● Problem to solve
Beginning with the line that holds "Click the Event Statistics heading", write out each line exactly as it stands until the end of the data, and include no pictures.

*** Opening Records for the exercise ***

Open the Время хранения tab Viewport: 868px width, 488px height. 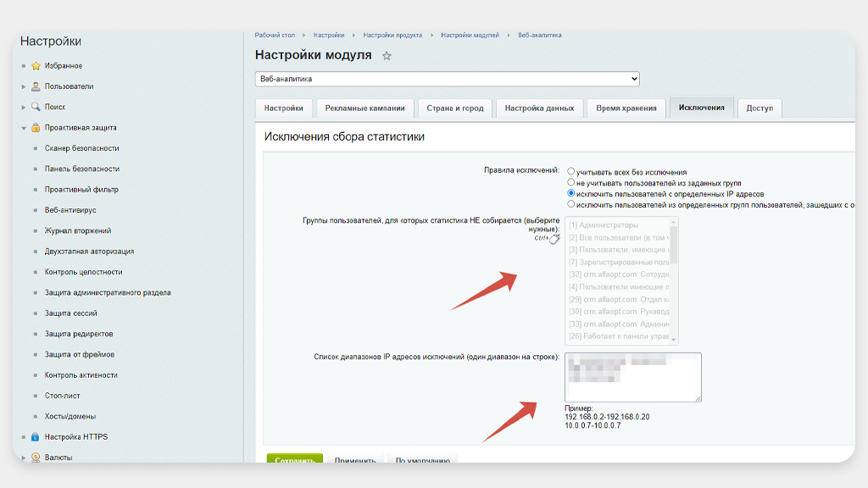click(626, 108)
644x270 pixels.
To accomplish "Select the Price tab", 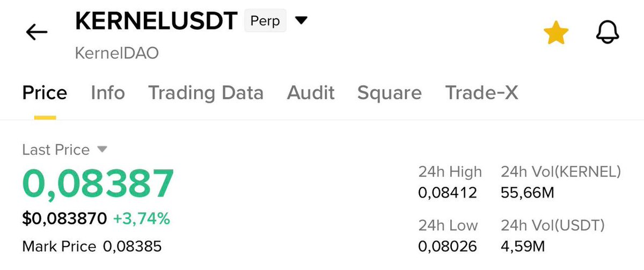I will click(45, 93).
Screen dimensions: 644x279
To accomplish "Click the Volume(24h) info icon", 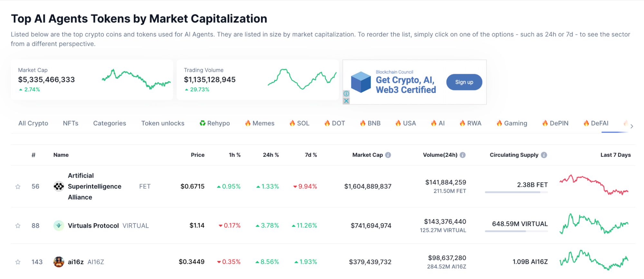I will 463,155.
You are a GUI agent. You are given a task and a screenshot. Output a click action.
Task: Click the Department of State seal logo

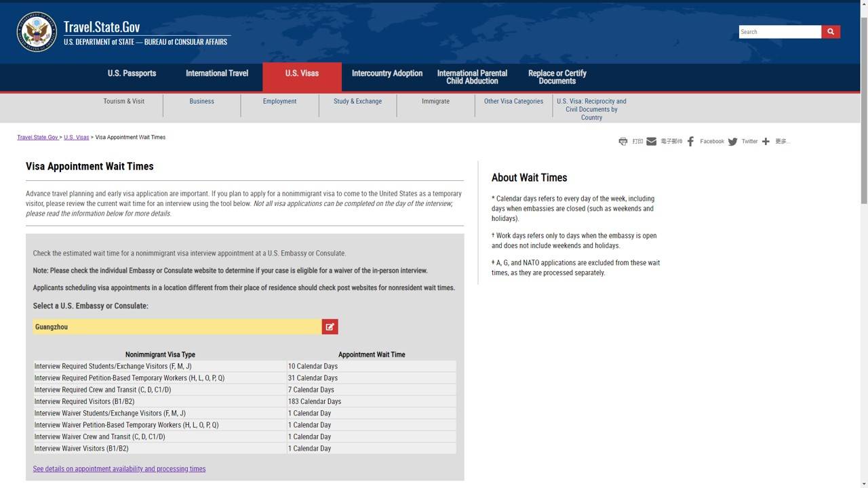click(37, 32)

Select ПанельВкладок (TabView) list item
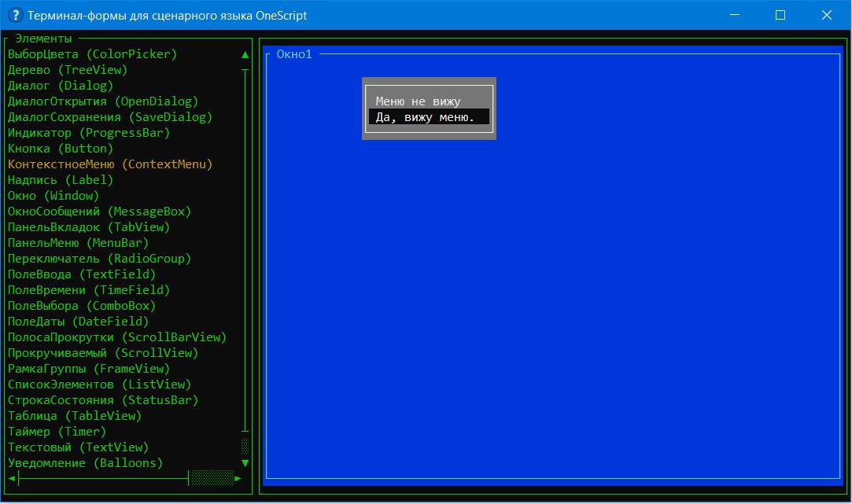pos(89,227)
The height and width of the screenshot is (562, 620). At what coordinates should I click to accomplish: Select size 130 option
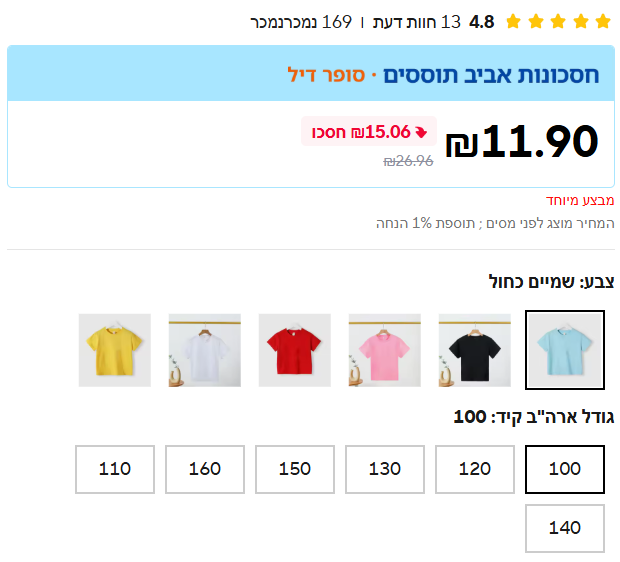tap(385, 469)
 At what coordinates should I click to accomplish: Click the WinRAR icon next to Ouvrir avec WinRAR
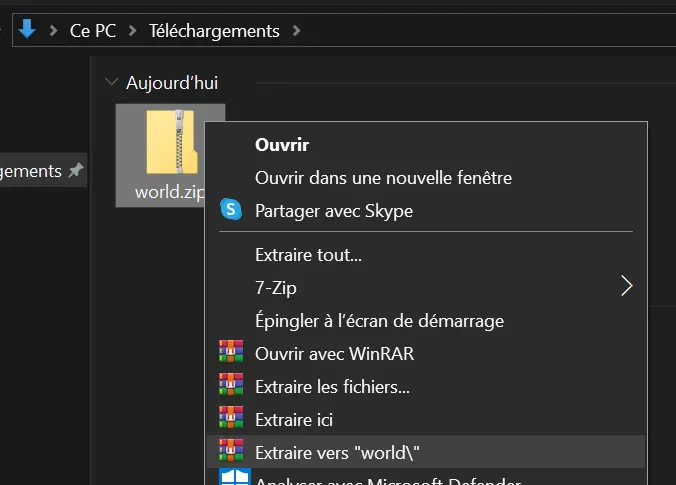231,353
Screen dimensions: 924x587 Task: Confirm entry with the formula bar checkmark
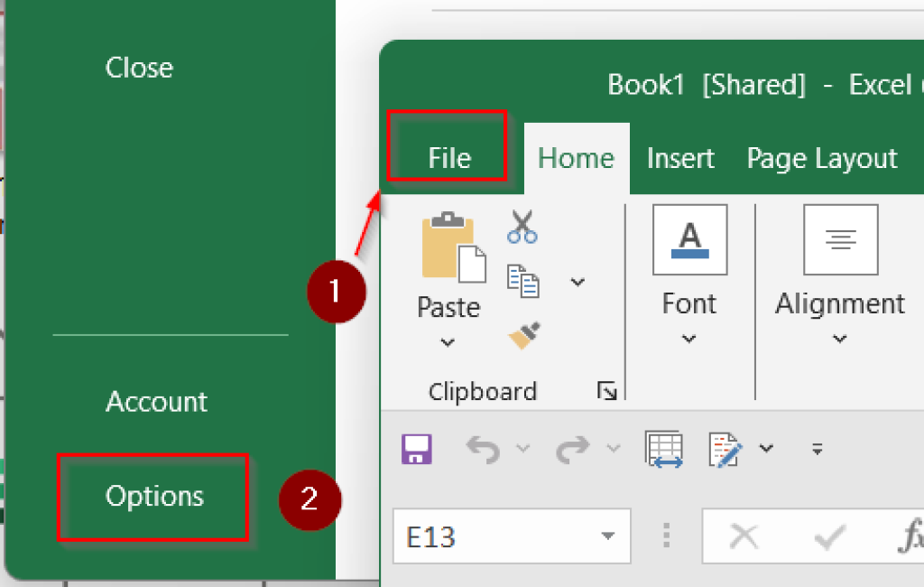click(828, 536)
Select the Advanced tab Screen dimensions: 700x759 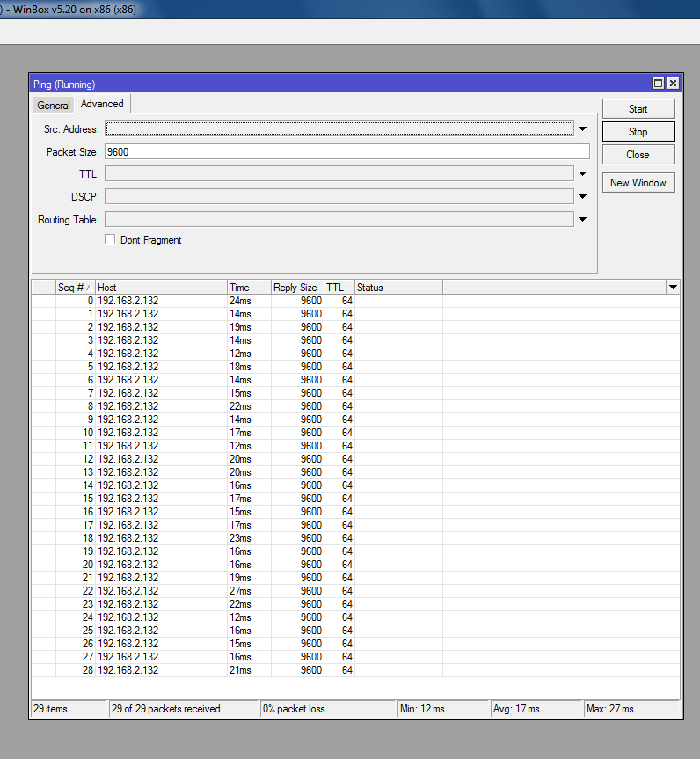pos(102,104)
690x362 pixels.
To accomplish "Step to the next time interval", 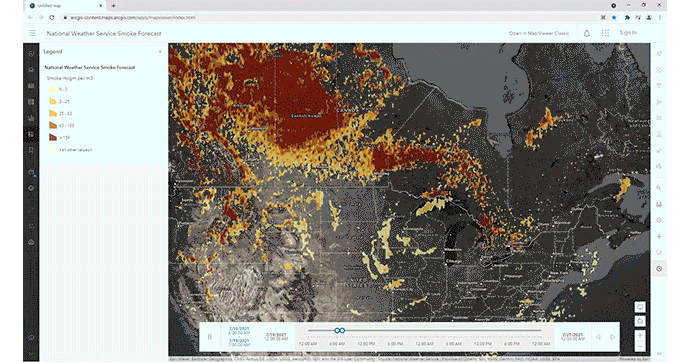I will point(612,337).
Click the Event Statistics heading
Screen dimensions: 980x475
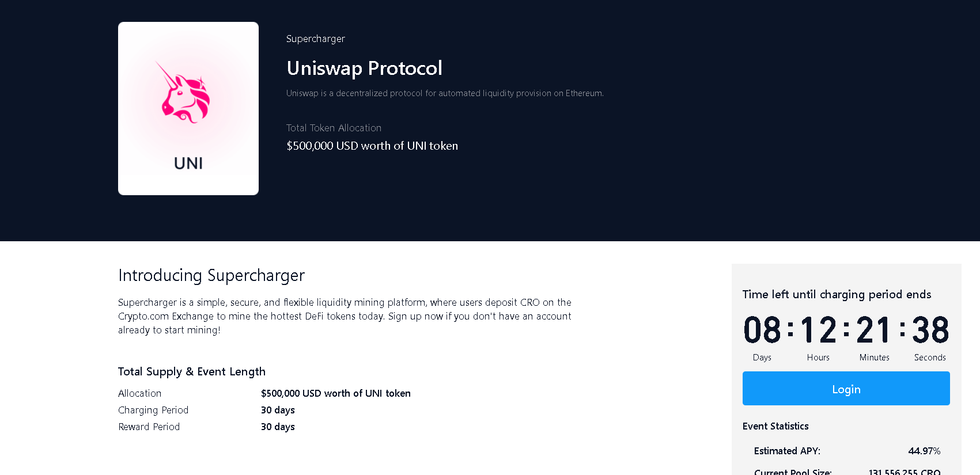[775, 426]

*** Closing Records for the exercise ***

● Output
Click the Event Statistics heading
Screen dimensions: 980x475
[775, 426]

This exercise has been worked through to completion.